Reputation: 733
I have begun using the Python library textract
to parse text from PowerPoint (.pptx), Word documents (.docx), and text files (*.txt). I wrote a simple script to test it.
# Python textract test script
import textract
textract.process("H:\My Documents\Test.docx")
When I run it, either on the command line or in Idle, I get a traceback with the last few lines being:
File: "C:...\textract\parsers\docx_parser.py", line 1 in import docx2txt ImportError: No module named docx2txt
I am using version 1.5.0, downloaded from https://pypi.python.org/pypi/textract. I don't know why it would not include any dependencies. Will I have to install docx2txt
and its subsequent dependencies? Why would the textract
package not contain everything I need?
Upvotes: 1
Views: 8566
Reputation: 39
This worked for me,
open the terminal and then type them as below,
python -m venv env
source ./env/bin/activate
sudo apt update
sudo apt install python-pip && pip install --upgrade pip
sudo apt install python-dev libxml2-dev libxslt1-dev antiword unrtf poppler-utils pstotext tesseract-ocr flac ffmpeg lame libmad0 libsox-fmt-mp3 sox libjpeg-dev swig
pip install textract
if you face any errors try them below
pip install https://pypi.python.org/packages/ce/c7/ab6cd0d00ddf8dc3b537cfb922f3f049f8018f38c88d71fd164f3acb8416/SpeechRecognition-3.6.3-py2.py3-none-any.whl
sudo apt install libpulse-dev
pip install textract
Upvotes: 1
Reputation: 28893
textract
does not automatically install the dependencies for all the file types it supports.
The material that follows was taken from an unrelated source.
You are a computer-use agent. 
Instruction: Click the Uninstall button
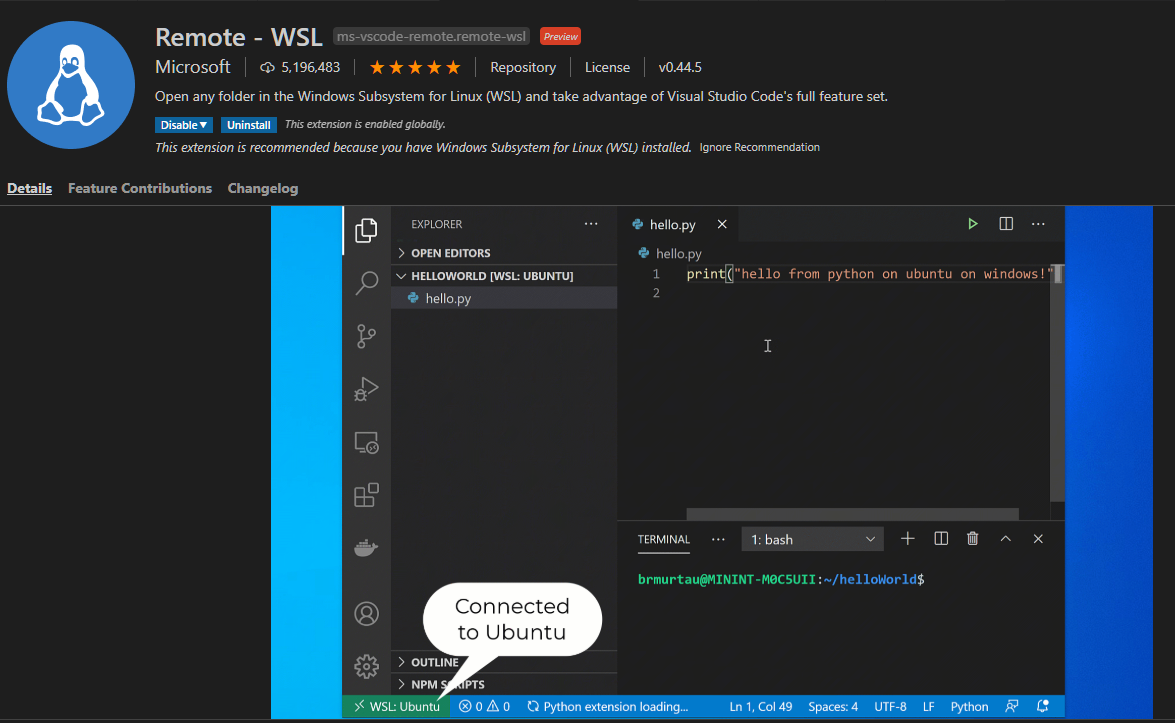pyautogui.click(x=248, y=125)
You selectively install the ones you're interested in.
While this is not as elegant as one might imagine it could be, it's the appropriate design choice here I think. Python doesn't have the ability to install dependencies on-demand, so the only alternative would be for textract
to install all the dozen or more possible dependencies, which would tend to bloat your Python environment.
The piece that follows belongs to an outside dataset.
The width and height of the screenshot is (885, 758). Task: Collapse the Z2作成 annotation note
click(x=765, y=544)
So in this case, as Kashyap mentions, the appropriate action is:
pip install python-docx
and similar for any other file type dependencies you might need.
Upvotes: 0
Reputation: 17441
I would recommend using pip install xxx
to install the module. That'll install it in the path that's usually looked up by python. It should also take care of dependencies.
If you did manual installation or just extracted it to dinner folder then Set your path correctly, like described here How to add to the pythonpath in windows 7? or Python - PYTHONPATH in linux
If you think you've set it correctly then then post it's value, pwd etc.
Upvotes: 0